• _Records contained in a dataset_:
• • • •
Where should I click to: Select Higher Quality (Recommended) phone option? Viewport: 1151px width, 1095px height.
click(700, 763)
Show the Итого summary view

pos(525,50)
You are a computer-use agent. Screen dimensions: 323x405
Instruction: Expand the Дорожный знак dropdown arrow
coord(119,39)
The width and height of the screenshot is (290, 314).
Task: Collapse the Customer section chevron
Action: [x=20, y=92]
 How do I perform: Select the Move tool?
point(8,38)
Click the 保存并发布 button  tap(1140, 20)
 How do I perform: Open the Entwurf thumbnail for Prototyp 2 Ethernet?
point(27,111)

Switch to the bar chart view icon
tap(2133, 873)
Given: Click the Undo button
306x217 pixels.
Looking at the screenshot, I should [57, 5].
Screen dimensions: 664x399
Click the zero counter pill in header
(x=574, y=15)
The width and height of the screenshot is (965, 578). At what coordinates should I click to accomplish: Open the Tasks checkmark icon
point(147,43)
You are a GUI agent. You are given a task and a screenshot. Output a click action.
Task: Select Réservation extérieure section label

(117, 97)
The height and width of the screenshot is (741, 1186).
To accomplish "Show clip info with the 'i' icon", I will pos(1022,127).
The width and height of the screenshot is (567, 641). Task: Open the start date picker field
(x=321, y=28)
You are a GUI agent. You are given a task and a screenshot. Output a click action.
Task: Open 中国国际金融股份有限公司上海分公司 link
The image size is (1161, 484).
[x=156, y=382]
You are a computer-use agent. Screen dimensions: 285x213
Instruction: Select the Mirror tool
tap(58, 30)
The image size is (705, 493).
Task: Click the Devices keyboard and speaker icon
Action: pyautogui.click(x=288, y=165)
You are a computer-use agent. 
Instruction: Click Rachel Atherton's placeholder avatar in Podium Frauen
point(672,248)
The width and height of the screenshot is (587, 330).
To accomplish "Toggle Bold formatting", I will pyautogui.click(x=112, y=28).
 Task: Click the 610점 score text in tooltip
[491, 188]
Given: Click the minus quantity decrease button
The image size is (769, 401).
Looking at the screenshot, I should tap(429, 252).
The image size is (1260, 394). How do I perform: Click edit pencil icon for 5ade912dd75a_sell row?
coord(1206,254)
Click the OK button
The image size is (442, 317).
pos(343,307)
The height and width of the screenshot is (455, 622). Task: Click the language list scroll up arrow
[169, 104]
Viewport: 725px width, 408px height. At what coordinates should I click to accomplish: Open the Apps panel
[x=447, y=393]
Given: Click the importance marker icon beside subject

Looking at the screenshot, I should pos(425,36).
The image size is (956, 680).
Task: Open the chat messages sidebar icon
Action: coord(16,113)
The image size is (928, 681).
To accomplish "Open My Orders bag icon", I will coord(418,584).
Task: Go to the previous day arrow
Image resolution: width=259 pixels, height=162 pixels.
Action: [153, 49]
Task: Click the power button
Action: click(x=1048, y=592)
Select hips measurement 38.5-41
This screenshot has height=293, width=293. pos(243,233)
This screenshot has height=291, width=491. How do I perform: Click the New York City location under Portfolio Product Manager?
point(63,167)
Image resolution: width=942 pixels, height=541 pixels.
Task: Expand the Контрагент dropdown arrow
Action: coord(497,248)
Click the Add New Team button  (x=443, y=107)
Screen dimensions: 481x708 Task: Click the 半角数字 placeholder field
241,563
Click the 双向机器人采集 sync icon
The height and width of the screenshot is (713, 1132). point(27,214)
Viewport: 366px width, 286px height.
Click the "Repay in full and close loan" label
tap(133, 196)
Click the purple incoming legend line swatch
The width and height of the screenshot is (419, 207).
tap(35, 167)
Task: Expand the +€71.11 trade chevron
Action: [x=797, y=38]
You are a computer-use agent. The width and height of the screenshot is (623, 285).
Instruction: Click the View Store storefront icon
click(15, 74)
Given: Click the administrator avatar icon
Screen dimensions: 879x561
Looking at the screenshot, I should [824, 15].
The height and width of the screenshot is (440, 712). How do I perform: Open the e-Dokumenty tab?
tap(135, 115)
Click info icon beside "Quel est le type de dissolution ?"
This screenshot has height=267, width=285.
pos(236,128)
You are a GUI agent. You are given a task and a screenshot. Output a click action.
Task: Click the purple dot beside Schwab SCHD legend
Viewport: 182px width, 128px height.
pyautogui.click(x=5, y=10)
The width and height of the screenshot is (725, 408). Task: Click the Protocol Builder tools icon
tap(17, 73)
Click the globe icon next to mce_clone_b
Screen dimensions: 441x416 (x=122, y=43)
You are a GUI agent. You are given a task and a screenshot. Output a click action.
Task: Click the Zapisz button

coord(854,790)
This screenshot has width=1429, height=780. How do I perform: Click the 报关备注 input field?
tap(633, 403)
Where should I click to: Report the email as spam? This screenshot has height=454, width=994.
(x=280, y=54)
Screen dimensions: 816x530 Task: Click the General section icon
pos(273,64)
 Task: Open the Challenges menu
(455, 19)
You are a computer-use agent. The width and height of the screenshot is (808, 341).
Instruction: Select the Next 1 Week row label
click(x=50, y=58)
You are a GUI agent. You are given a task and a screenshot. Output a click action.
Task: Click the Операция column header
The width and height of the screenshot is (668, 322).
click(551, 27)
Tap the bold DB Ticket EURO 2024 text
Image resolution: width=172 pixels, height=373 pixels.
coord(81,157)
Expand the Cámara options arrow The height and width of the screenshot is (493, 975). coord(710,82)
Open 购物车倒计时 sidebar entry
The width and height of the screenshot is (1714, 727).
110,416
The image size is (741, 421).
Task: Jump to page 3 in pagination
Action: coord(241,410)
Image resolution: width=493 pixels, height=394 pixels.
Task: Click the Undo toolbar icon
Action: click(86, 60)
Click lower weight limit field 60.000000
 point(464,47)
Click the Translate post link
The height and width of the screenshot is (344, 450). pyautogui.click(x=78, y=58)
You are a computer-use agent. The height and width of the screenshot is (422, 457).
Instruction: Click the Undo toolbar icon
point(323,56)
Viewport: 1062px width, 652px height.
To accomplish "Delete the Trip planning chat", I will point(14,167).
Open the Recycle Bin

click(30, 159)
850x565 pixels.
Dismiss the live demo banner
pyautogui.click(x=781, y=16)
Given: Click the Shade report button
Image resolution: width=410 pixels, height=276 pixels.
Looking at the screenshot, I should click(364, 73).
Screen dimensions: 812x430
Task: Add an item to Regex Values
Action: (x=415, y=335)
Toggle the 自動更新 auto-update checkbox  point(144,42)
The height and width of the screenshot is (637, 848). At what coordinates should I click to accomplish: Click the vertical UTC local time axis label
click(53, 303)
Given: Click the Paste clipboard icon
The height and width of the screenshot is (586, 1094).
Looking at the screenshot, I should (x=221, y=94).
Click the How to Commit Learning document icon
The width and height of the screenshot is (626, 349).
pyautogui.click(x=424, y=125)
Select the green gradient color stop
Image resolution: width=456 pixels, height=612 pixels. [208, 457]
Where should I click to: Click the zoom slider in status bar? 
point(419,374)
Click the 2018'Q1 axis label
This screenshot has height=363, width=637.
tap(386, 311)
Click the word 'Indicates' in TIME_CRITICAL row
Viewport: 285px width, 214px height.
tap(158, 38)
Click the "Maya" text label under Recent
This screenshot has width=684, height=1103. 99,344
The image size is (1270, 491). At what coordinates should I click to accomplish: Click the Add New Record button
• • • •
• _WORK REQUEST_: Every entry should be duplicated exactly as written.

• _THE COMPLETED TASK_:
Where should I click to: Select Higher Quality (Recommended) phone option? Viewport: 1151px width, 1095px height.
click(700, 763)
Show the Итого summary view

pos(525,50)
You are a computer-use agent. Screen dimensions: 323x405
Instruction: Expand the Дорожный знак dropdown arrow
coord(119,39)
The width and height of the screenshot is (290, 314).
Task: Collapse the Customer section chevron
Action: [x=20, y=92]
 How do I perform: Select the Move tool?
point(8,38)
Click the 保存并发布 button  tap(1140, 20)
 How do I perform: Open the Entwurf thumbnail for Prototyp 2 Ethernet?
point(27,111)

Switch to the bar chart view icon
tap(2133, 873)
Given: Click the Undo button
306x217 pixels.
Looking at the screenshot, I should [57, 5].
Screen dimensions: 664x399
Click the zero counter pill in header
(x=574, y=15)
The width and height of the screenshot is (965, 578). At what coordinates should I click to accomplish: Open the Tasks checkmark icon
point(147,43)
You are a GUI agent. You are given a task and a screenshot. Output a click action.
Task: Select Réservation extérieure section label

(117, 97)
The height and width of the screenshot is (741, 1186).
To accomplish "Show clip info with the 'i' icon", I will pos(1022,127).
The width and height of the screenshot is (567, 641). Task: Open the start date picker field
(x=321, y=28)
You are a GUI agent. You are given a task and a screenshot. Output a click action.
Task: Open 中国国际金融股份有限公司上海分公司 link
The image size is (1161, 484).
[x=156, y=382]
You are a computer-use agent. Screen dimensions: 285x213
Instruction: Select the Mirror tool
tap(58, 30)
The image size is (705, 493).
Task: Click the Devices keyboard and speaker icon
Action: pyautogui.click(x=288, y=165)
You are a computer-use agent. 
Instruction: Click Rachel Atherton's placeholder avatar in Podium Frauen
point(672,248)
The width and height of the screenshot is (587, 330).
To accomplish "Toggle Bold formatting", I will pyautogui.click(x=112, y=28).
 Task: Click the 610점 score text in tooltip
[491, 188]
Given: Click the minus quantity decrease button
The image size is (769, 401).
Looking at the screenshot, I should tap(429, 252).
The image size is (1260, 394). How do I perform: Click edit pencil icon for 5ade912dd75a_sell row?
coord(1206,254)
Click the OK button
The image size is (442, 317).
pos(343,307)
The height and width of the screenshot is (455, 622). Task: Click the language list scroll up arrow
[169, 104]
Viewport: 725px width, 408px height. At what coordinates should I click to accomplish: Open the Apps panel
[x=447, y=393]
Given: Click the importance marker icon beside subject

Looking at the screenshot, I should pos(425,36).
The image size is (956, 680).
Task: Open the chat messages sidebar icon
Action: coord(16,113)
The image size is (928, 681).
To accomplish "Open My Orders bag icon", I will coord(418,584).
Task: Go to the previous day arrow
Image resolution: width=259 pixels, height=162 pixels.
Action: [153, 49]
Task: Click the power button
Action: click(x=1048, y=592)
Select hips measurement 38.5-41
This screenshot has height=293, width=293. pos(243,233)
This screenshot has height=291, width=491. How do I perform: Click the New York City location under Portfolio Product Manager?
point(63,167)
Image resolution: width=942 pixels, height=541 pixels.
Task: Expand the Контрагент dropdown arrow
Action: coord(497,248)
Click the Add New Team button  (x=443, y=107)
Screen dimensions: 481x708 Task: Click the 半角数字 placeholder field
241,563
Click the 双向机器人采集 sync icon
The height and width of the screenshot is (713, 1132). point(27,214)
Viewport: 366px width, 286px height.
Click the "Repay in full and close loan" label
tap(133, 196)
Click the purple incoming legend line swatch
The width and height of the screenshot is (419, 207).
tap(35, 167)
Task: Expand the +€71.11 trade chevron
Action: [x=797, y=38]
You are a computer-use agent. The width and height of the screenshot is (623, 285).
Instruction: Click the View Store storefront icon
click(15, 74)
Given: Click the administrator avatar icon
Screen dimensions: 879x561
Looking at the screenshot, I should [824, 15].
The height and width of the screenshot is (440, 712). How do I perform: Open the e-Dokumenty tab?
tap(135, 115)
Click info icon beside "Quel est le type de dissolution ?"
This screenshot has height=267, width=285.
pos(236,128)
You are a GUI agent. You are given a task and a screenshot. Output a click action.
Task: Click the purple dot beside Schwab SCHD legend
Viewport: 182px width, 128px height.
pyautogui.click(x=5, y=10)
The width and height of the screenshot is (725, 408). Task: Click the Protocol Builder tools icon
tap(17, 73)
Click the globe icon next to mce_clone_b
Screen dimensions: 441x416 (x=122, y=43)
You are a GUI agent. You are given a task and a screenshot. Output a click action.
Task: Click the Zapisz button

coord(854,790)
This screenshot has width=1429, height=780. How do I perform: Click the 报关备注 input field?
tap(633, 403)
Where should I click to: Report the email as spam? This screenshot has height=454, width=994.
(x=280, y=54)
Screen dimensions: 816x530 Task: Click the General section icon
pos(273,64)
 Task: Open the Challenges menu
(455, 19)
You are a computer-use agent. The width and height of the screenshot is (808, 341).
Instruction: Select the Next 1 Week row label
click(x=50, y=58)
You are a GUI agent. You are given a task and a screenshot. Output a click action.
Task: Click the Операция column header
The width and height of the screenshot is (668, 322).
click(551, 27)
Tap the bold DB Ticket EURO 2024 text
Image resolution: width=172 pixels, height=373 pixels.
coord(81,157)
Expand the Cámara options arrow The height and width of the screenshot is (493, 975). coord(710,82)
Open 购物车倒计时 sidebar entry
The width and height of the screenshot is (1714, 727).
110,416
The image size is (741, 421).
Task: Jump to page 3 in pagination
Action: coord(241,410)
Image resolution: width=493 pixels, height=394 pixels.
Task: Click the Undo toolbar icon
Action: click(86, 60)
Click lower weight limit field 60.000000
 point(464,47)
Click the Translate post link
The height and width of the screenshot is (344, 450). pyautogui.click(x=78, y=58)
You are a computer-use agent. The height and width of the screenshot is (422, 457).
Instruction: Click the Undo toolbar icon
point(323,56)
Viewport: 1062px width, 652px height.
To accomplish "Delete the Trip planning chat", I will point(14,167).
Open the Recycle Bin

click(30, 159)
850x565 pixels.
Dismiss the live demo banner
pyautogui.click(x=781, y=16)
Given: Click the Shade report button
Image resolution: width=410 pixels, height=276 pixels.
Looking at the screenshot, I should click(364, 73).
Screen dimensions: 812x430
Task: Add an item to Regex Values
Action: (x=415, y=335)
Toggle the 自動更新 auto-update checkbox  point(144,42)
The height and width of the screenshot is (637, 848). At what coordinates should I click to accomplish: Click the vertical UTC local time axis label
click(53, 303)
Given: Click the Paste clipboard icon
The height and width of the screenshot is (586, 1094).
Looking at the screenshot, I should (x=221, y=94).
Click the How to Commit Learning document icon
The width and height of the screenshot is (626, 349).
pyautogui.click(x=424, y=125)
Select the green gradient color stop
Image resolution: width=456 pixels, height=612 pixels. [208, 457]
Where should I click to: Click the zoom slider in status bar? 
point(419,374)
Click the 2018'Q1 axis label
This screenshot has height=363, width=637.
tap(386, 311)
Click the word 'Indicates' in TIME_CRITICAL row
Viewport: 285px width, 214px height.
tap(158, 38)
Click the "Maya" text label under Recent
This screenshot has width=684, height=1103. 99,344
The image size is (1270, 491). At what coordinates should I click to accomplish: Click the Add New Record button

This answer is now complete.